Experts stress that public health capacity is something that needs to be built and sustained over time. Dr. J. Nadine Gracia, vice president and chief operating officer at Trust for America’s Health, says without steady pandemic preparedness funding it’s difficult to hire individuals within the public health departments for the long-term. Pandemic planning also makes community hospitals and government officials more interconnected. “What we’ve been seeing is an increase in the number of—and severity of—these types of public health emergencies,” she says.

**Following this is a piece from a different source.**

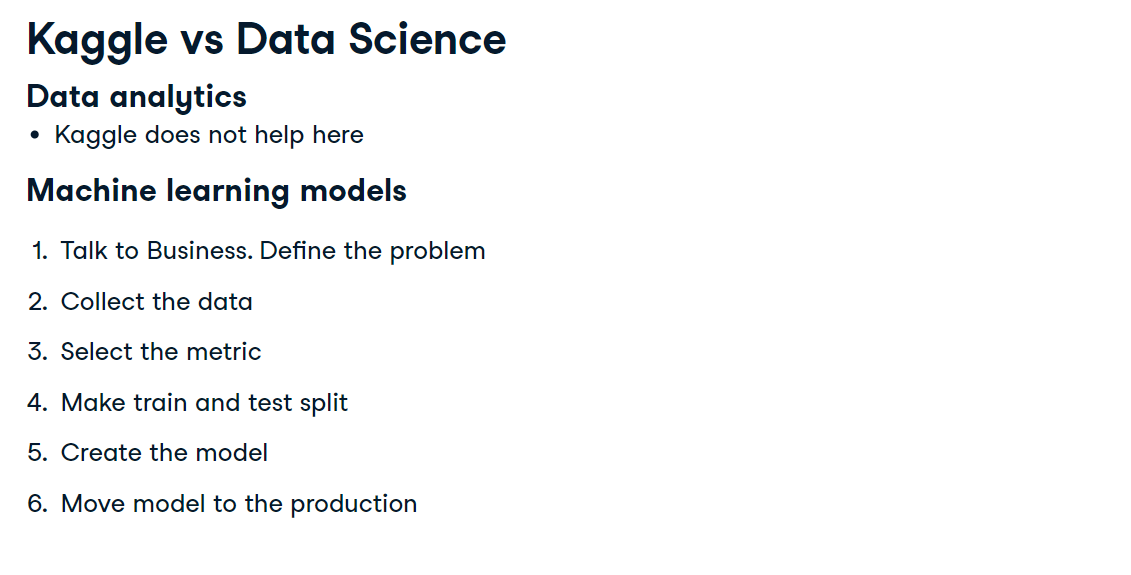Click the bullet point before Kaggle line
1131x575 pixels.
[35, 136]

Ultimately, how bad COVID-19 will get in the United States depends on a range of factors, including how fast the disease transmits, whether Americans heed government advice to avoid crowds and the performance of healthcare providers. If everything goes just right, the U.S. may be able to minimize deaths and limit the costs to lives and livelihoods. But even in the best case, says Gracia, it’s critical to take note of what works, not just now as the nation struggles through this pandemic, but down the road when the world has the chance to prepare for another, potentially even more deadly, crisis.